--- START Passage ---
Business and human rights: The UN's principles and OECD guidelines


Companies would be well-advised to adhere to future binding obligations on human rights standards, writes Miranda Rushton

In recent years there has been growing acceptance of the relevance of human rights norms to how businesses, particularly multinational enterprises, conduct their operations. Initiatives such as the UN Guiding Principles on Business and Human Rights, as well as the human rights chapter of the OECD Guidelines for Multinational Enterprises, have been instrumental in the development of this area.

While these documents do not impose binding obligations on businesses, there have been attempts to increase accountability, for example, by providing for complaints to national contact points under the OECD Guidelines. Businesses need to be aware of the potential impact of such complaints on their reputations, and put in place standards and due diligence procedures to avoid admonishment. The recent discussion in the mainstream media of the protection of human rights or otherwise in the context of the proposed TTIP agreement between the EU and the United States demonstrates the importance of this.

The guiding principles were formulated, following extensive consultation with stakeholders, by John Ruggie, the UN secretary-general's special representative on business and human rights. They were subsequently endorsed by the UN Human Rights Council in June 2011. The guiding principles are based on three complementary and interdependent pillars: the state duty to protect against human rights abuses by third parties, including business; the corporate responsibility to respect human rights; and the need for greater access by victims to effective judicial and non-judicial remedies.

The OECD guidelines are recommendations addressed by governments to multinational enterprises operating in or from adhering states. They are therefore non-binding but provide principles and standards for responsible business conduct consistent with applicable laws and internationally recognised standards.
--- END Passage ---
Things to do:
[1] Answer each question from the article on business and human rights.
(a) Who formulated the UN Guiding Principles on Business and Human Rights?
(b) In what month and year did the UN Human Rights Council endorse the guiding principles?
(c) To whom are the OECD guidelines addressed?
[2] List the pillars that the article says the UN guiding principles are based on.
The data that comes after the article has no connection to it.
--- START Information supplied ---
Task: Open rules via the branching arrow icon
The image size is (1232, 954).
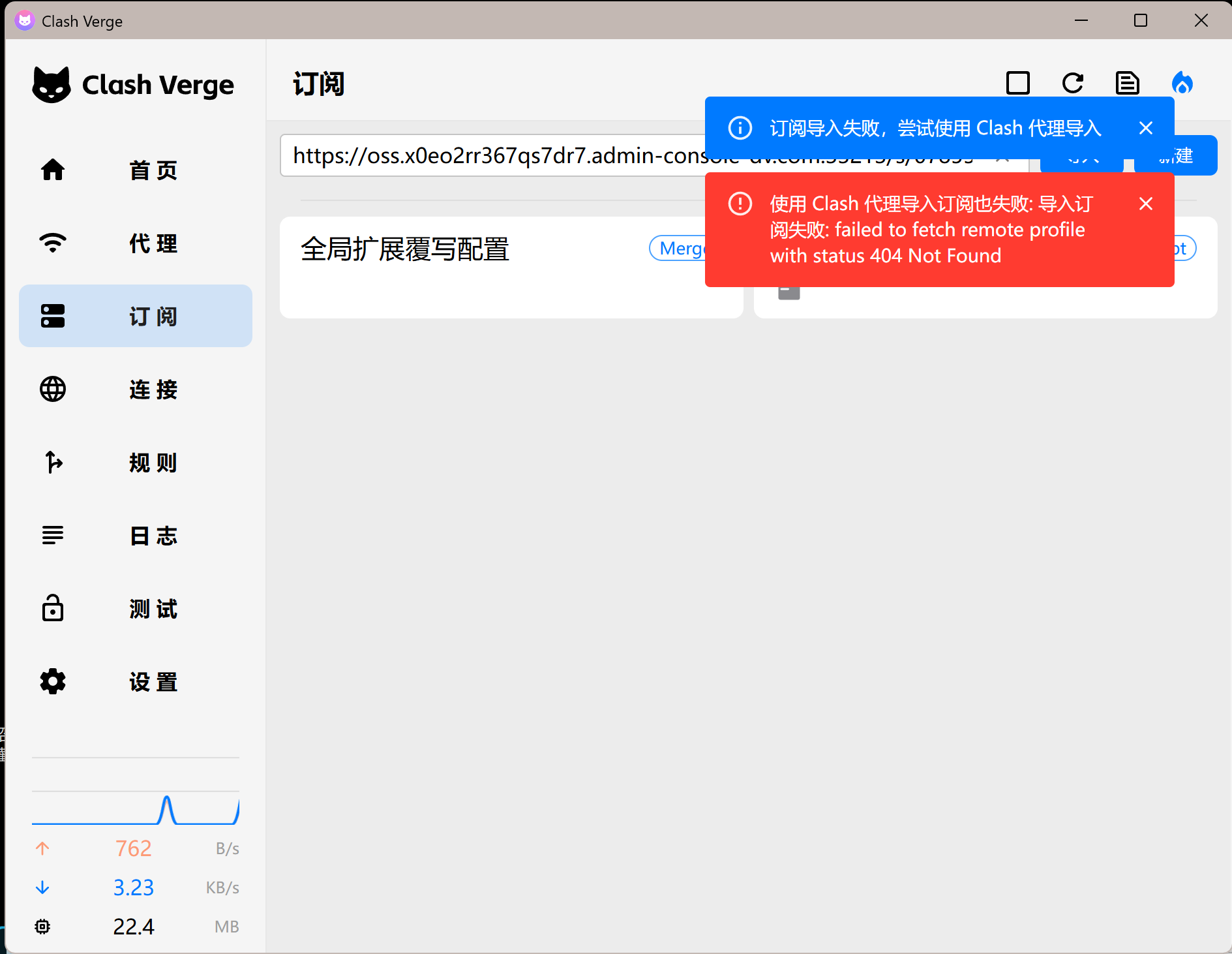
--- END Information supplied ---
Answers by task:
[1]
(a) John Ruggie, the UN secretary-general's special representative on business and human rights.
(b) June 2011.
(c) To multinational enterprises operating in or from adhering states.

[2]
- The state duty to protect against human rights abuses by third parties, including business
- The corporate responsibility to respect human rights
- The need for greater access by victims to effective judicial and non-judicial remedies